Pixel coordinate grounding data
=== Begin Enclosure ===

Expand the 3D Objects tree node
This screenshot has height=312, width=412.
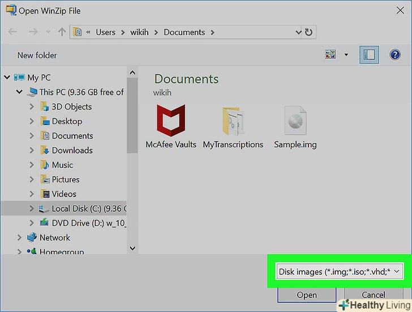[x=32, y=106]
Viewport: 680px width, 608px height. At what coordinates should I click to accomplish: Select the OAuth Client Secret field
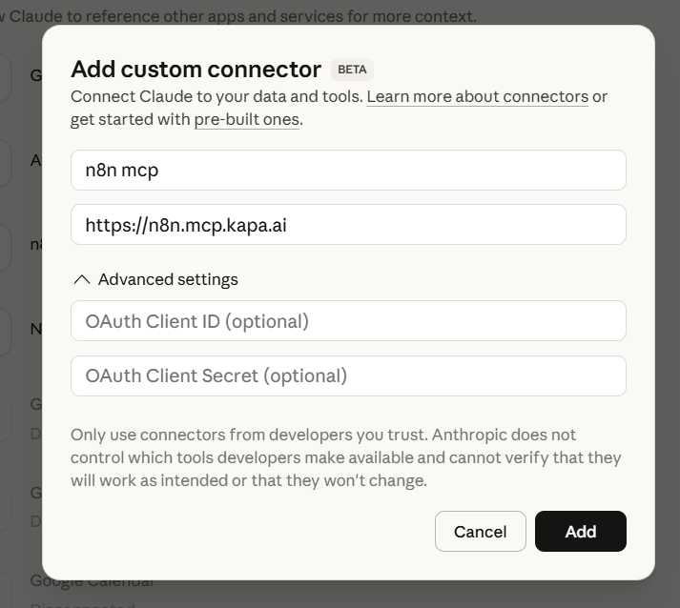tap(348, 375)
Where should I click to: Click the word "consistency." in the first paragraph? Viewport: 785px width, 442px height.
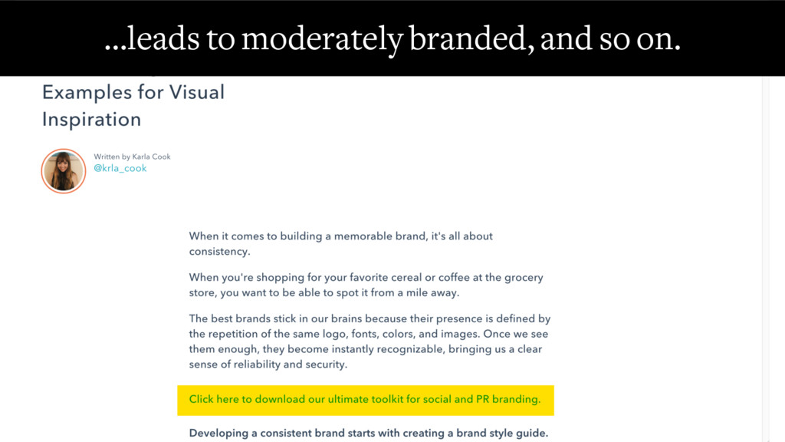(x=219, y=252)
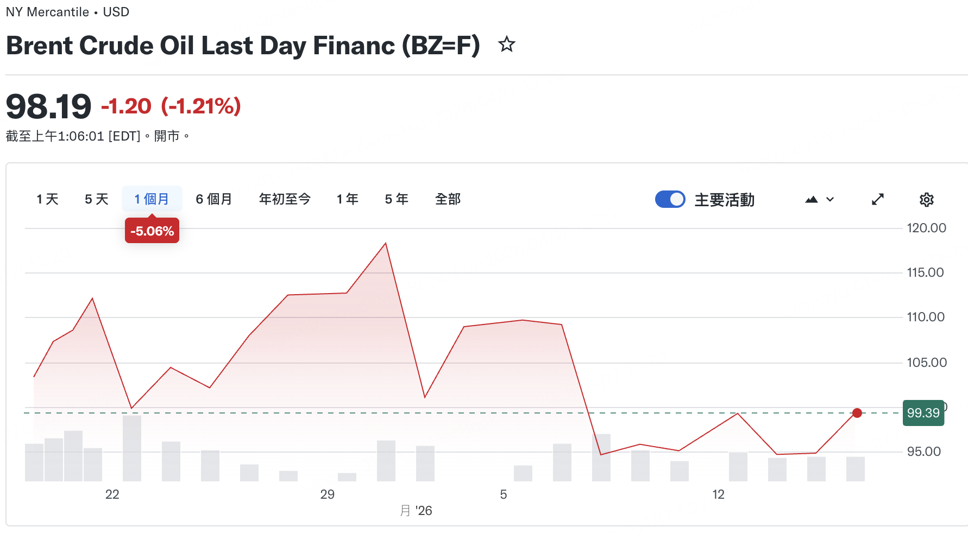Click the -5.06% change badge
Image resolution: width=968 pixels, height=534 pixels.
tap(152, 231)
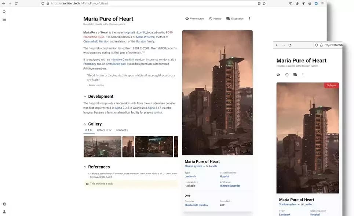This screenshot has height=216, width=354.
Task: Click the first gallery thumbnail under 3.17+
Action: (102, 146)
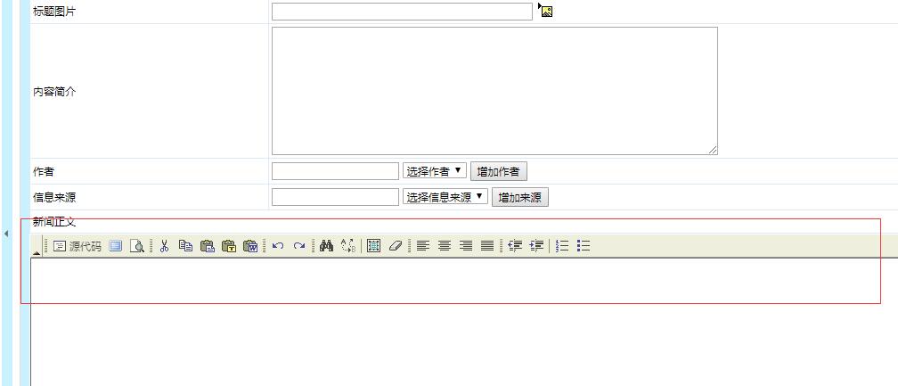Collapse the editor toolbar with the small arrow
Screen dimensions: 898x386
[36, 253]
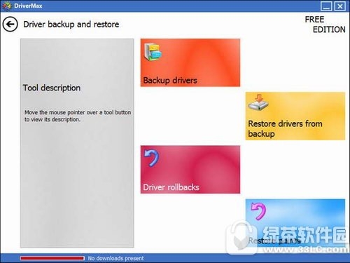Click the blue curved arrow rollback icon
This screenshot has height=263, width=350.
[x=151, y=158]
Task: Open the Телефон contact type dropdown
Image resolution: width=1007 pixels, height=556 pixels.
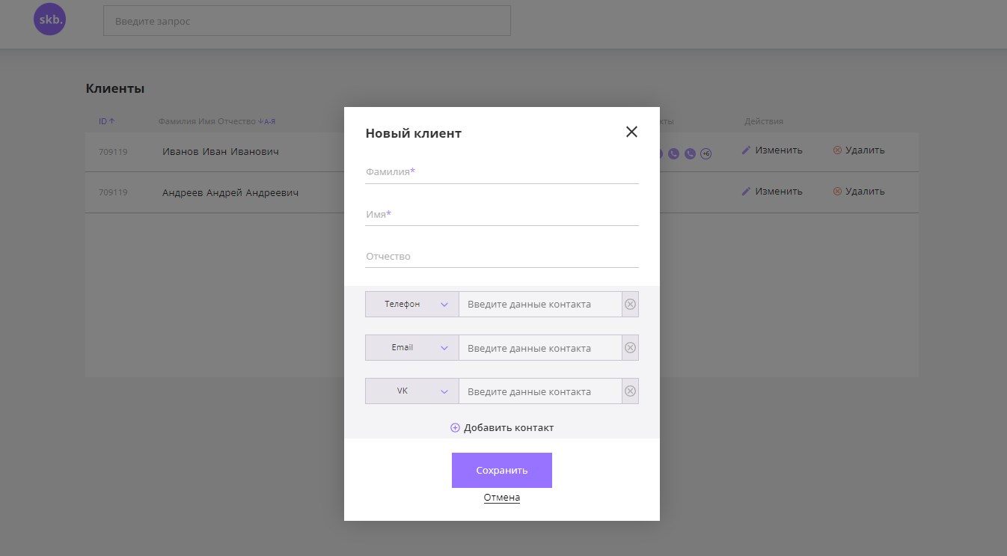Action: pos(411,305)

=== End Enclosure ===

* _TASK STATEMENT_:
Pictures are to be omitted; otherwise, write out the data exactly as it appears.

* _COMPLETED TASK_:
Expand the 3D Objects tree node
This screenshot has height=312, width=412.
[x=32, y=106]
Viewport: 680px width, 608px height. At what coordinates should I click to accomplish: Select the OAuth Client Secret field
tap(348, 375)
Where should I click to: Click the word "consistency." in the first paragraph? Viewport: 785px width, 442px height.
(x=219, y=252)
Click the -5.06% change badge
Image resolution: width=968 pixels, height=534 pixels.
tap(152, 231)
This screenshot has height=216, width=354.
Task: Click the first gallery thumbnail under 3.17+
Action: (102, 146)
Collapse the editor toolbar with the small arrow
Screen dimensions: 898x386
[36, 253]
Click the blue curved arrow rollback icon
This screenshot has height=263, width=350.
[x=151, y=158]
Task: Open the Телефон contact type dropdown
Image resolution: width=1007 pixels, height=556 pixels.
Action: pos(411,305)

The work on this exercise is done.